_Task description_:
Repeat exactly the lines of the entries below from the one with "The width and" through the one with "Select Add New under Pages", both ends included, and nothing else.

_Data for review_:
+ + +

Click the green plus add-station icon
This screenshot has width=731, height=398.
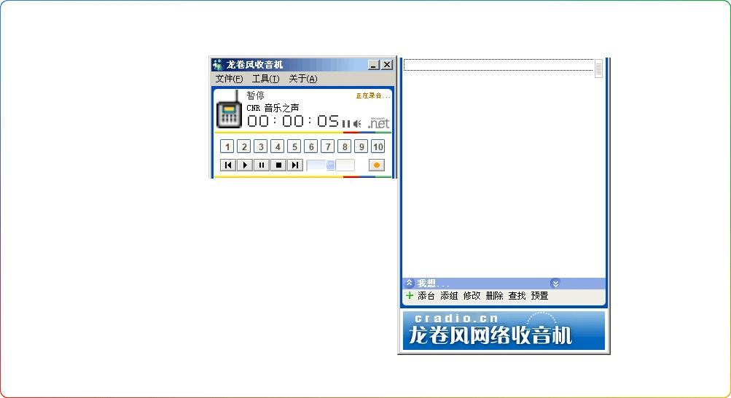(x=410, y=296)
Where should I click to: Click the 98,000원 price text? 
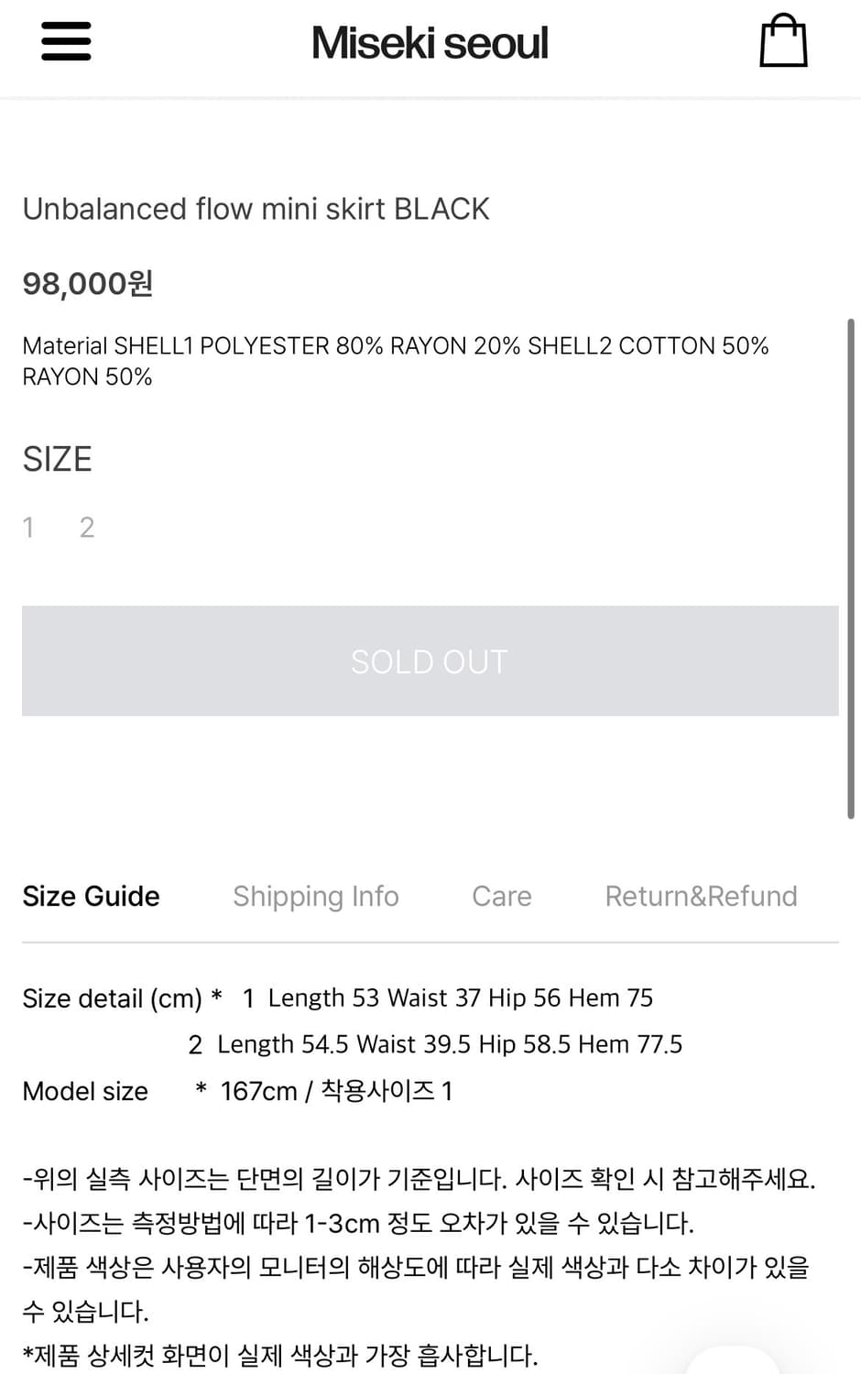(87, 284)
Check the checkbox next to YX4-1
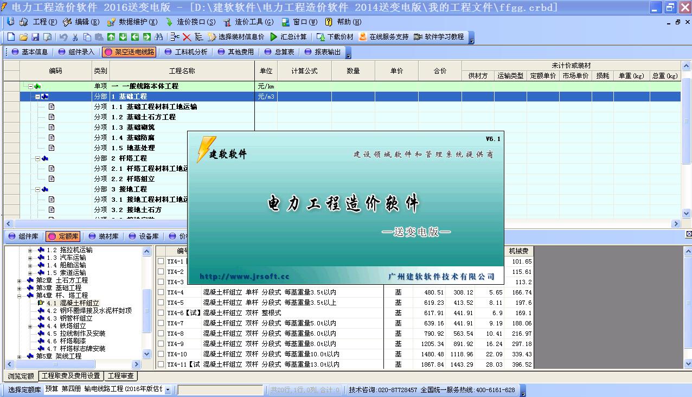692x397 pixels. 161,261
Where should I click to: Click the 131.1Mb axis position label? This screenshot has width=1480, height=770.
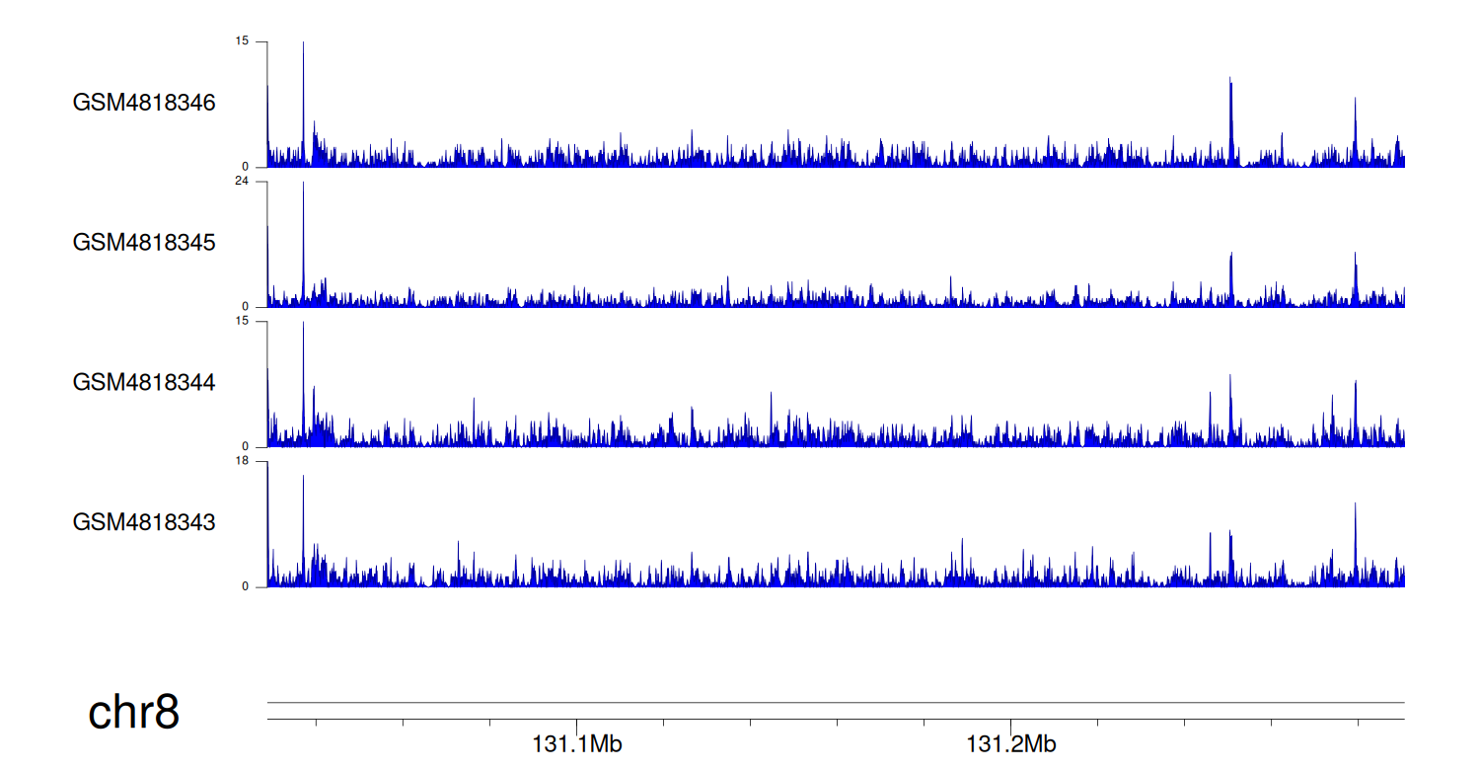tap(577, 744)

+ + +

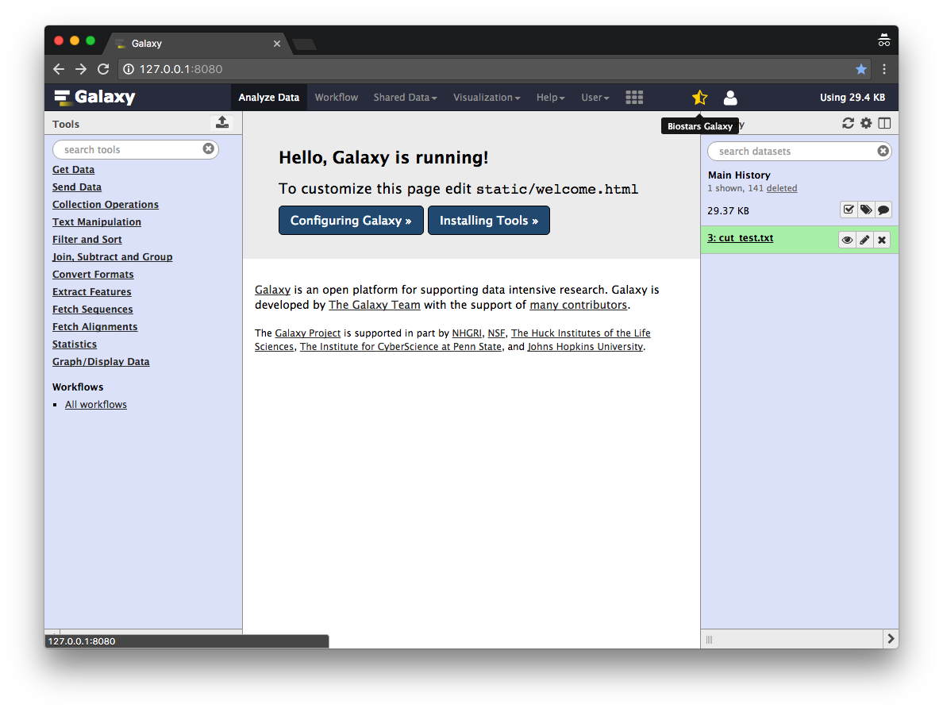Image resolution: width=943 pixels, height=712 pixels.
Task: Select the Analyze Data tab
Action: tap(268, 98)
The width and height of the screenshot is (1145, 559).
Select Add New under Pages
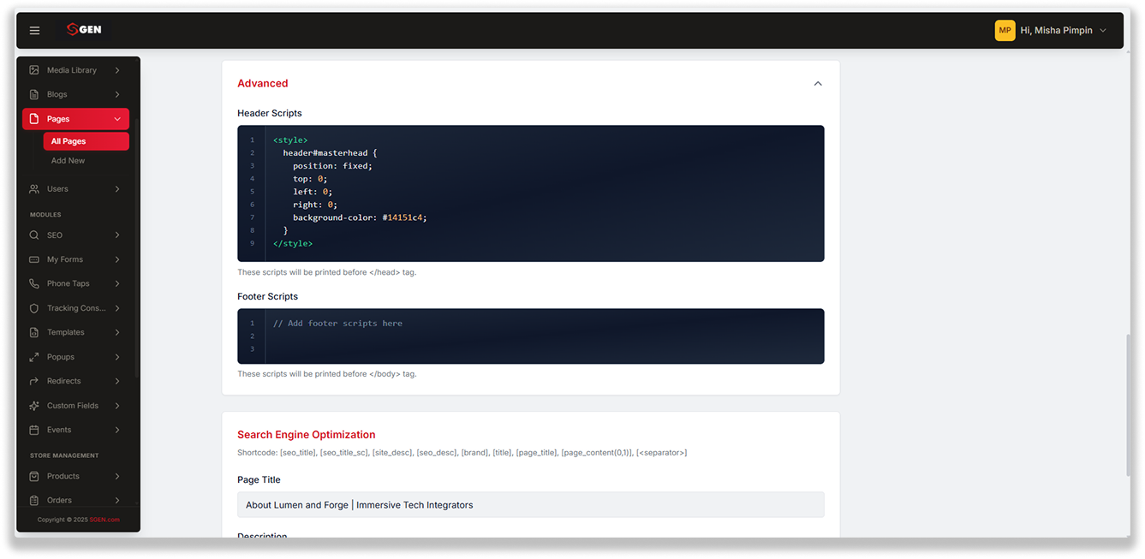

+ + +

_Output of the task_:
The width and height of the screenshot is (1145, 559).
Select Add New under Pages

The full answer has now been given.